• _STORED DATA_:
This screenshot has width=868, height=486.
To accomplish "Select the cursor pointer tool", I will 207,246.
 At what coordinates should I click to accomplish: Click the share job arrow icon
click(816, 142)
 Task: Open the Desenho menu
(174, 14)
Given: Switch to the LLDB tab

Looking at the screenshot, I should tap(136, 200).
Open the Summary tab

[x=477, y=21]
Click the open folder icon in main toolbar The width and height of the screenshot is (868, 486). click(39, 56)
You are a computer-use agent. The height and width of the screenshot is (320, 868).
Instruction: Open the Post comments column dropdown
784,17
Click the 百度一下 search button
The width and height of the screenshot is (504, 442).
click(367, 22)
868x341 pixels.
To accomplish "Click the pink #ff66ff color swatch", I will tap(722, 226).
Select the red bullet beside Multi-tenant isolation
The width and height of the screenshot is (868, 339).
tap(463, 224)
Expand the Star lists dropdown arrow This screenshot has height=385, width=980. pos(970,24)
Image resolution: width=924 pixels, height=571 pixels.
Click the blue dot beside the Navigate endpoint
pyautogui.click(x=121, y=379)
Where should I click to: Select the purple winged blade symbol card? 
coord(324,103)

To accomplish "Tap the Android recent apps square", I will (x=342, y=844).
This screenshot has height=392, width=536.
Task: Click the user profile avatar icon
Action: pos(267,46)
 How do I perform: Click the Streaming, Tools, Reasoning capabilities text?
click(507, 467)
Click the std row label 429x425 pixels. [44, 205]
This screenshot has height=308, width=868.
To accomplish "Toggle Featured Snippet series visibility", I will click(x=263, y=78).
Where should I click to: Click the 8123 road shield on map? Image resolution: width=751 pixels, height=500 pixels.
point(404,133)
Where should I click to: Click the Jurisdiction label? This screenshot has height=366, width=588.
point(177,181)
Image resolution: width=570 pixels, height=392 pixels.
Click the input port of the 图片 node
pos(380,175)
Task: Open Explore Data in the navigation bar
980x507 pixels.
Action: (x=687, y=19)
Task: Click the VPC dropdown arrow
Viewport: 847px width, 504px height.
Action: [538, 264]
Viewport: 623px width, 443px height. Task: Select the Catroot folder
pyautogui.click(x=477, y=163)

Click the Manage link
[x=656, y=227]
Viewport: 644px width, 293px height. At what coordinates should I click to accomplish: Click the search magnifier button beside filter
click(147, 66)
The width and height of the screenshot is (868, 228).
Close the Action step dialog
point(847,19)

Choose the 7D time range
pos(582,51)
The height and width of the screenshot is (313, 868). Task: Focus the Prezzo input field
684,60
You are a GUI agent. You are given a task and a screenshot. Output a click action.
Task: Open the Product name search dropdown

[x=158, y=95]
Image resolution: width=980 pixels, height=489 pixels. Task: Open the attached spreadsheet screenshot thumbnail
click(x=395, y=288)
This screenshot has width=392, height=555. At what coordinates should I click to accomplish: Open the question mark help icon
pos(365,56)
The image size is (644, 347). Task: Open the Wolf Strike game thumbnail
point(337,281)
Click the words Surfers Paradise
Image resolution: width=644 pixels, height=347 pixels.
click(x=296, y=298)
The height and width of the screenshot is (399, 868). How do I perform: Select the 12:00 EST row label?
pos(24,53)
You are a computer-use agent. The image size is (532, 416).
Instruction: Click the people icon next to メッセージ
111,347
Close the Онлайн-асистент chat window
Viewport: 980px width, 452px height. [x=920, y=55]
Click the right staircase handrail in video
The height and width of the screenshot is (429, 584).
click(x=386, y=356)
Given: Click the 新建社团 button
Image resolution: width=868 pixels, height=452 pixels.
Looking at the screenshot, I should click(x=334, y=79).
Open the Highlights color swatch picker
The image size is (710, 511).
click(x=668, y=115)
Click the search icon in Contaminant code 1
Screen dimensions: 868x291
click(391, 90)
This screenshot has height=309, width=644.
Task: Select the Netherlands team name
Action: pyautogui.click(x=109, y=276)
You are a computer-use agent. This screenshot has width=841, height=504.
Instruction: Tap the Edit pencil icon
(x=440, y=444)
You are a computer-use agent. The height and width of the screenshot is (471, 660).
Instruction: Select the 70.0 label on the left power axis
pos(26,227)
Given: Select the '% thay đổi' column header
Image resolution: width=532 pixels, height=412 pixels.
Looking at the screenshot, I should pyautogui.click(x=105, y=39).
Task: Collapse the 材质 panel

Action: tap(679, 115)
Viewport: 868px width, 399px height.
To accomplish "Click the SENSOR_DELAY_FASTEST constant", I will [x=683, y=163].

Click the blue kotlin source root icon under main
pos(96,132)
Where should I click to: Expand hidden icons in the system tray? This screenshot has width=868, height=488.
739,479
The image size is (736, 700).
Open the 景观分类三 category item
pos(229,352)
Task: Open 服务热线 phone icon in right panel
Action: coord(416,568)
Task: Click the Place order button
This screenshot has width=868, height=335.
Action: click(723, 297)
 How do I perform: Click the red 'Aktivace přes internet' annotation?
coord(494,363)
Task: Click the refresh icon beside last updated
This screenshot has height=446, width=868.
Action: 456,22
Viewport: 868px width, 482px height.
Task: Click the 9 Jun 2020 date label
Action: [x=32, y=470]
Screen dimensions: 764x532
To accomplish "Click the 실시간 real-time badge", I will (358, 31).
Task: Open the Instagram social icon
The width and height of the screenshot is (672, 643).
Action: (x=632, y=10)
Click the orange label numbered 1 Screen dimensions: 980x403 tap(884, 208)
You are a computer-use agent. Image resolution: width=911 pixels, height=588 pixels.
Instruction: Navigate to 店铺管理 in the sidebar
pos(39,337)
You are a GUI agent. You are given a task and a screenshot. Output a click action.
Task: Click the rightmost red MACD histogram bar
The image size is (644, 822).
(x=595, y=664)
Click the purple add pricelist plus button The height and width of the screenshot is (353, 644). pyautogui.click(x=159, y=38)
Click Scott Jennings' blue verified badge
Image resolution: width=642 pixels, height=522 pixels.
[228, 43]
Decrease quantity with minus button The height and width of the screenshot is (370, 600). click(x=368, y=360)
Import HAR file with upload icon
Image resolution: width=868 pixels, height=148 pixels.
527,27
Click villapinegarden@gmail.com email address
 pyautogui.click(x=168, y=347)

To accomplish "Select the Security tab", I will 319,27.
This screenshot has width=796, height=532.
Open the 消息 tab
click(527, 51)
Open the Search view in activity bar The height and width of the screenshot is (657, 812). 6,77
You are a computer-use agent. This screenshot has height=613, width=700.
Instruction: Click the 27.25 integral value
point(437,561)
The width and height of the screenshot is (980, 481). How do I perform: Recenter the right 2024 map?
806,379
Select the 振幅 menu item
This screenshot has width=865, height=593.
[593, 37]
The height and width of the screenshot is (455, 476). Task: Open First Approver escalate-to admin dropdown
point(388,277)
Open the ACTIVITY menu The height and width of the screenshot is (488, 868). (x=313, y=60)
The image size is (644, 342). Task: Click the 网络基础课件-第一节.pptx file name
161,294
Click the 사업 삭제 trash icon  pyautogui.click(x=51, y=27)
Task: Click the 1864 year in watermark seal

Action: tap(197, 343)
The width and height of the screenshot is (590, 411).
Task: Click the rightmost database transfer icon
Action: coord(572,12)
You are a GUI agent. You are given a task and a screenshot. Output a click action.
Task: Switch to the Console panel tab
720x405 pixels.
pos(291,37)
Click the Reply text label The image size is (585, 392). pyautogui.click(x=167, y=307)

• _TASK PROMPT_: Spot every line in the entries that includes the word "agent", and copy each one out.

• _TASK SOLUTION_:
You are a computer-use agent. The height and width of the screenshot is (320, 868).
You are a GUI agent. You are given a task and a screenshot. Output a click action.
You are a computer-use agent. The image size is (532, 416).
You are a computer-use agent. This screenshot has width=841, height=504.
You are a computer-use agent. The height and width of the screenshot is (471, 660).
You are a computer-use agent. Image resolution: width=911 pixels, height=588 pixels.
You are a GUI agent. You are given a task and a screenshot. Output a click action.
You are a computer-use agent. This screenshot has height=613, width=700.
You are a GUI agent. You are given a task and a screenshot. Output a click action.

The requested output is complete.